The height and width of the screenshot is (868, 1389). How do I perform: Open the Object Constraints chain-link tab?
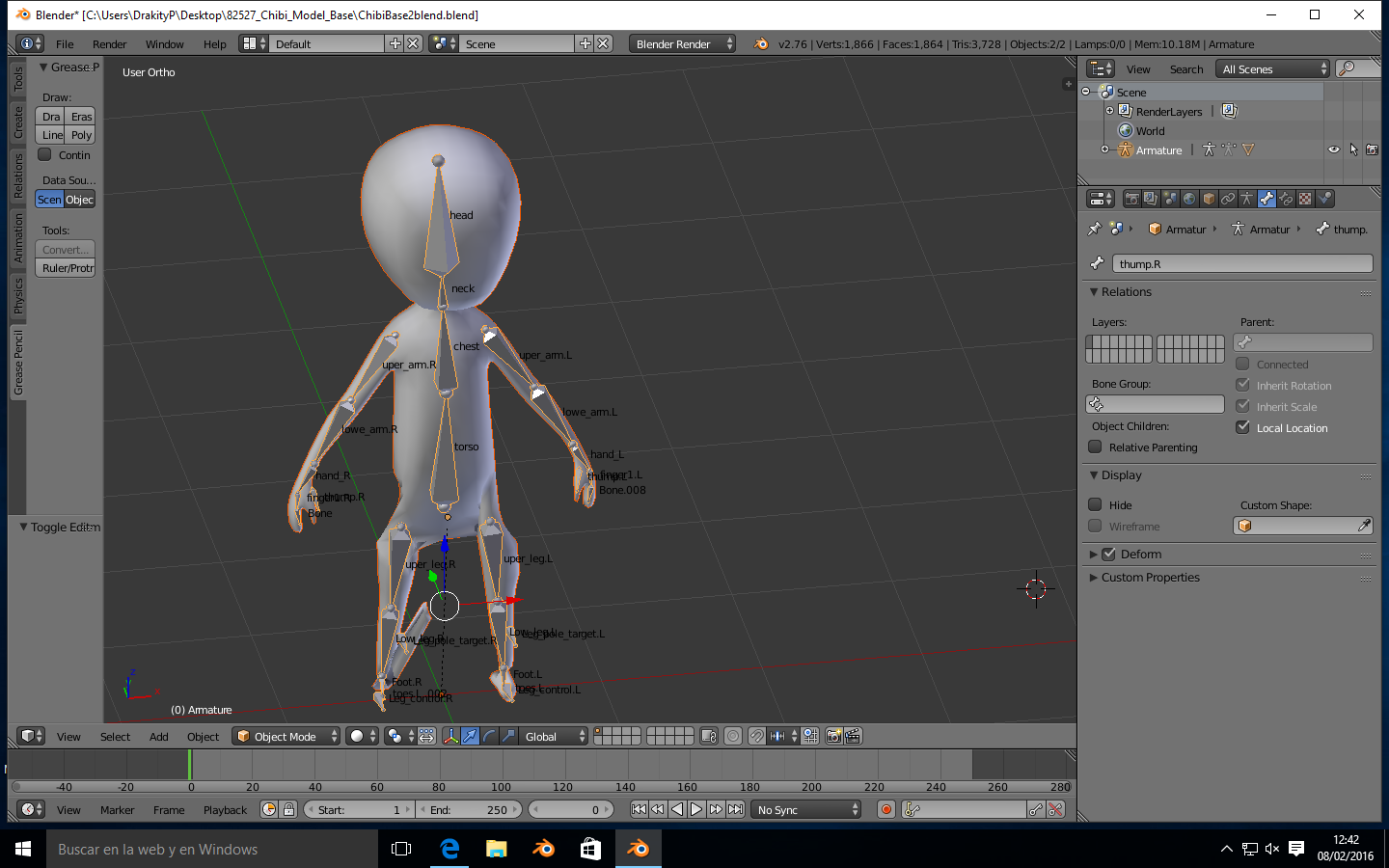1228,199
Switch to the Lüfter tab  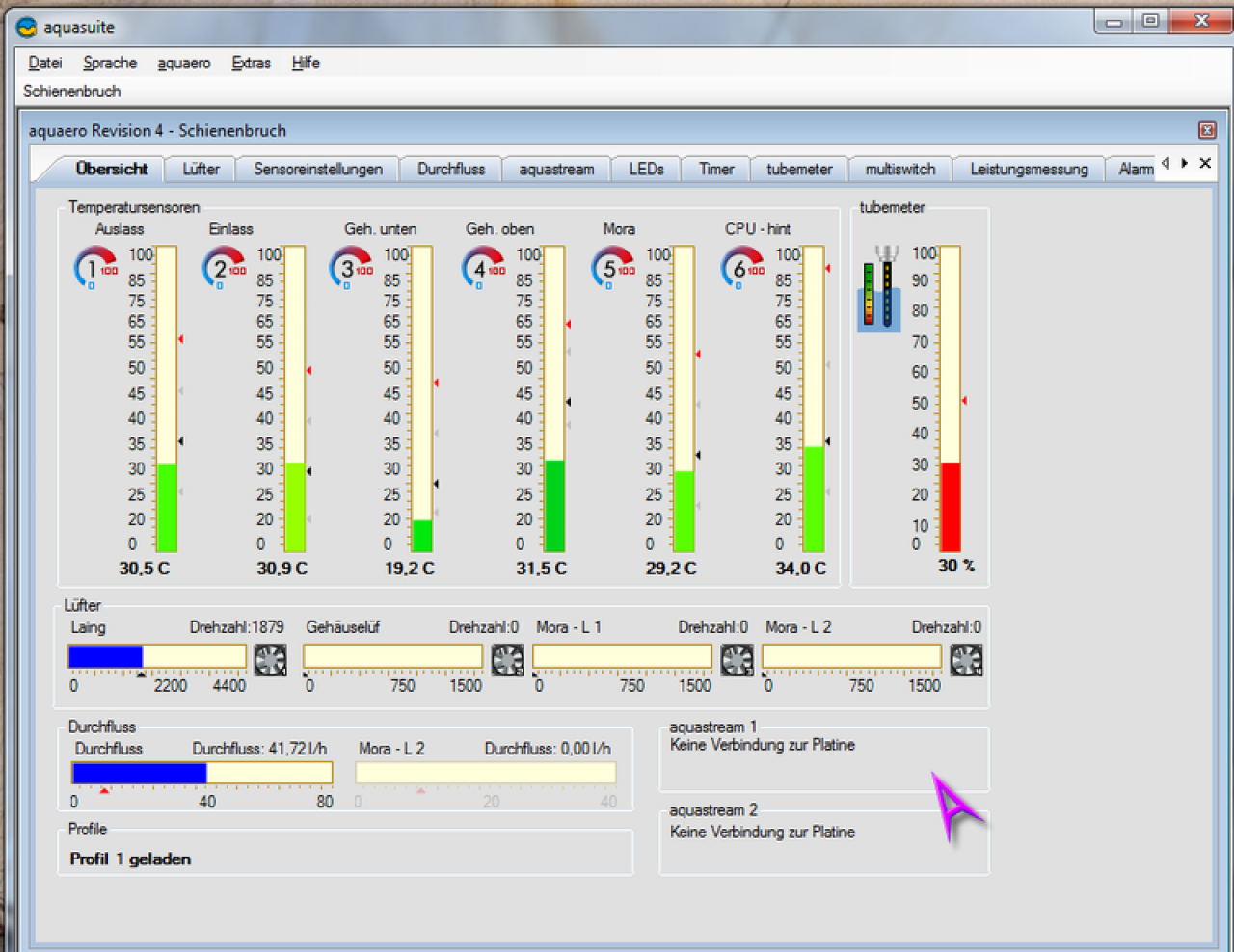point(201,169)
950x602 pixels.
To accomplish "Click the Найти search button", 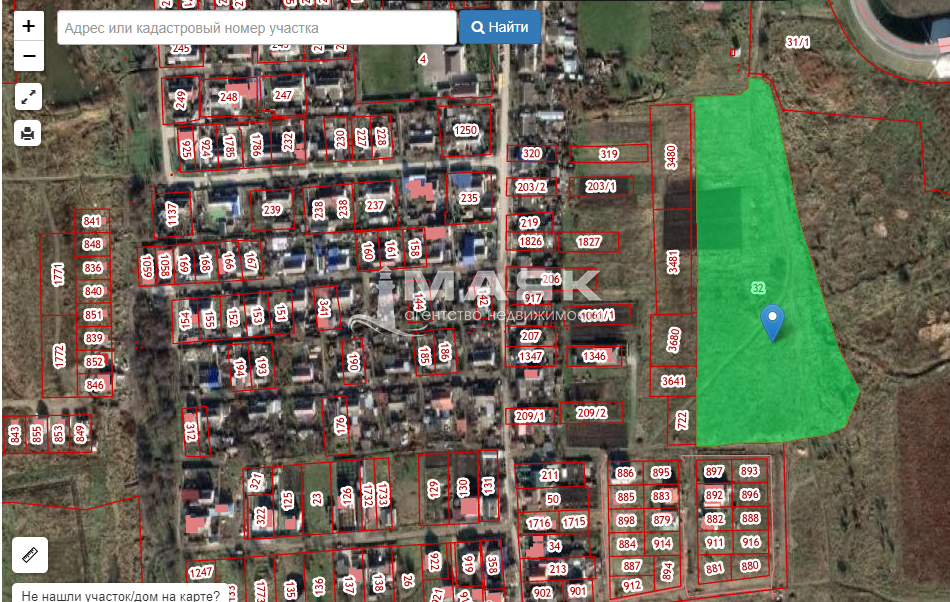I will point(500,28).
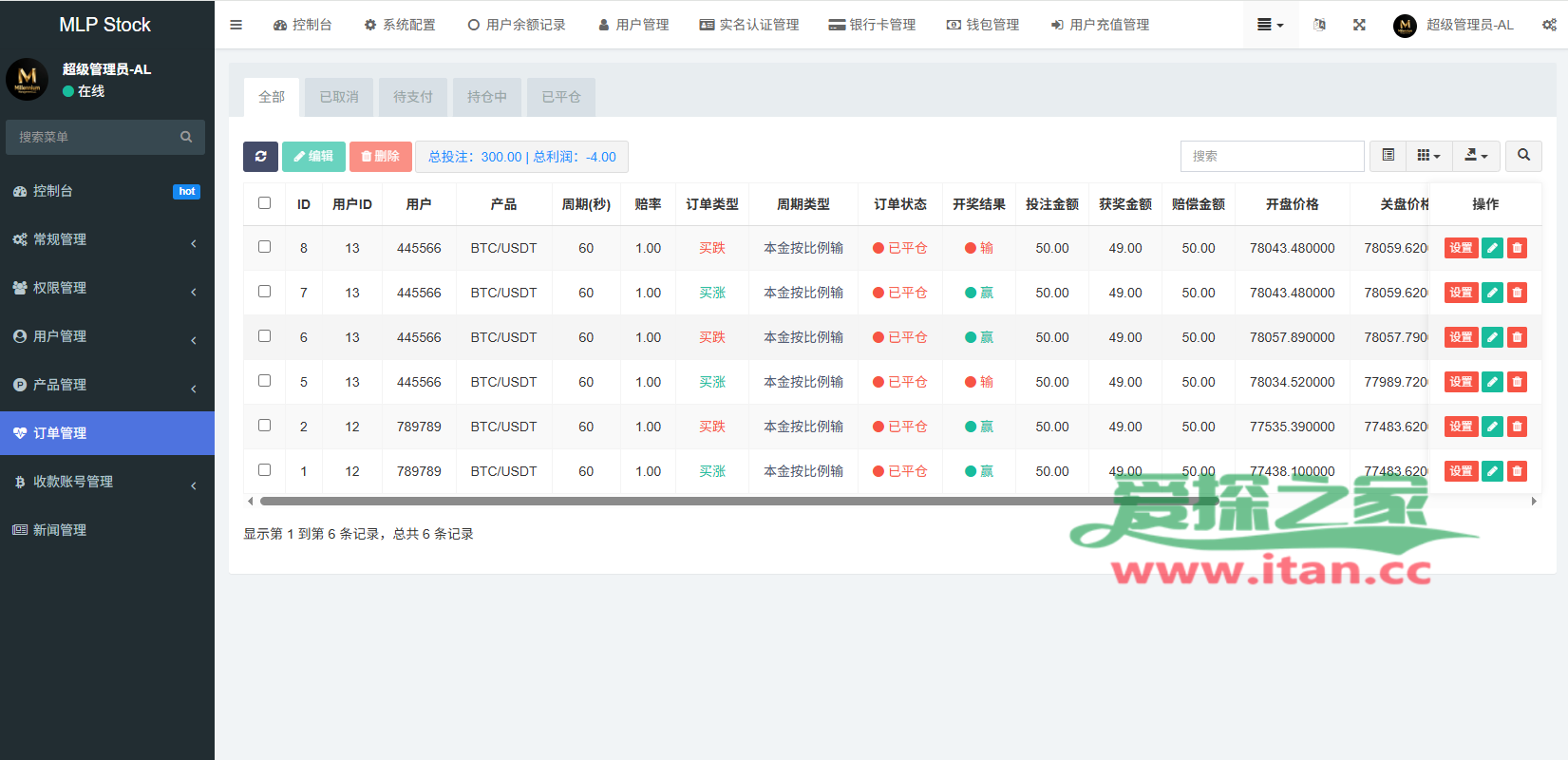Click the red 删除 button
This screenshot has width=1568, height=760.
pos(380,157)
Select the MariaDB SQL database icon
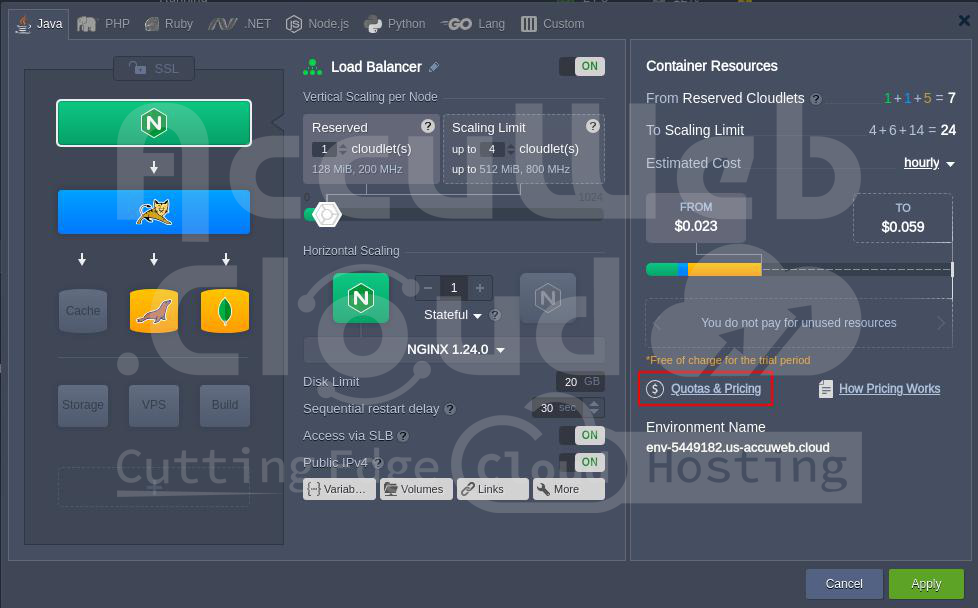This screenshot has height=608, width=978. point(154,311)
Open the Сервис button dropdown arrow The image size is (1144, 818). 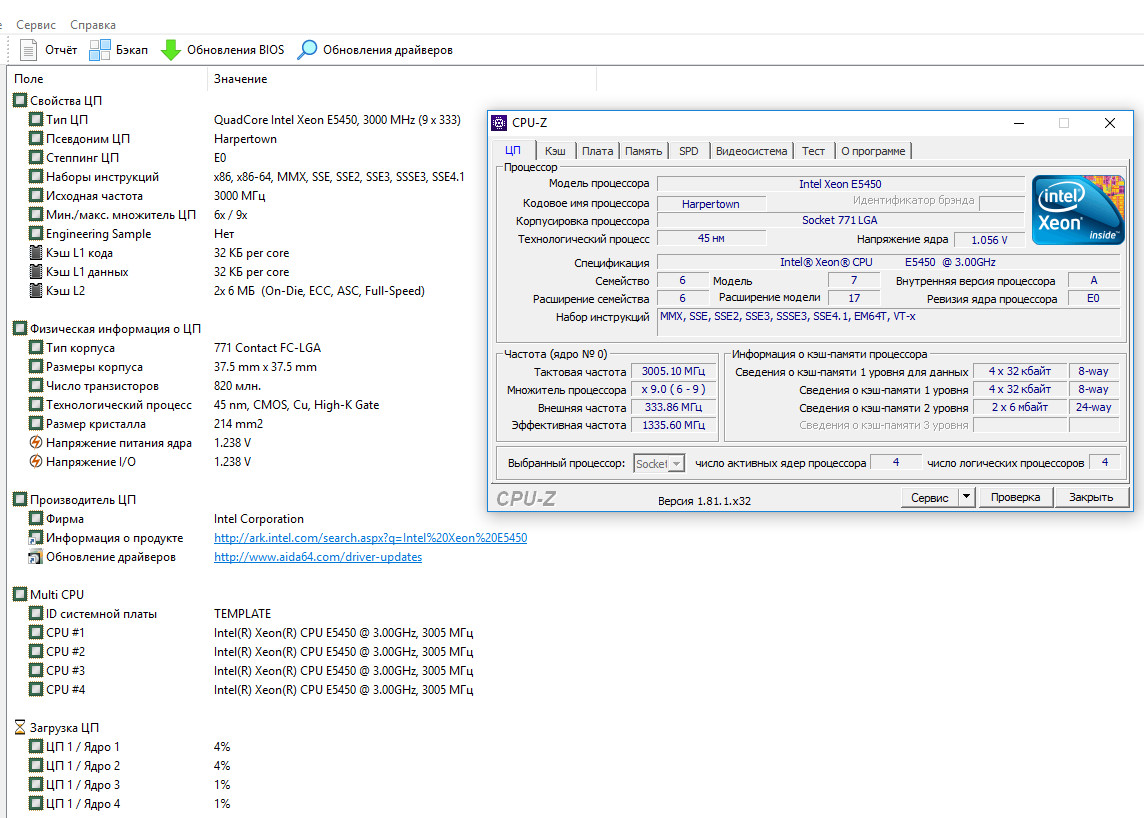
^^^^
=== What the task requires ===
Within the listing above, find the line containing "Select the MariaDB SQL database icon", then print it and every line after it exactly, leaving out pictures.

=== Result of the exercise ===
Select the MariaDB SQL database icon
This screenshot has height=608, width=978. point(154,311)
Open the Сервис button dropdown arrow The image size is (1144, 818). 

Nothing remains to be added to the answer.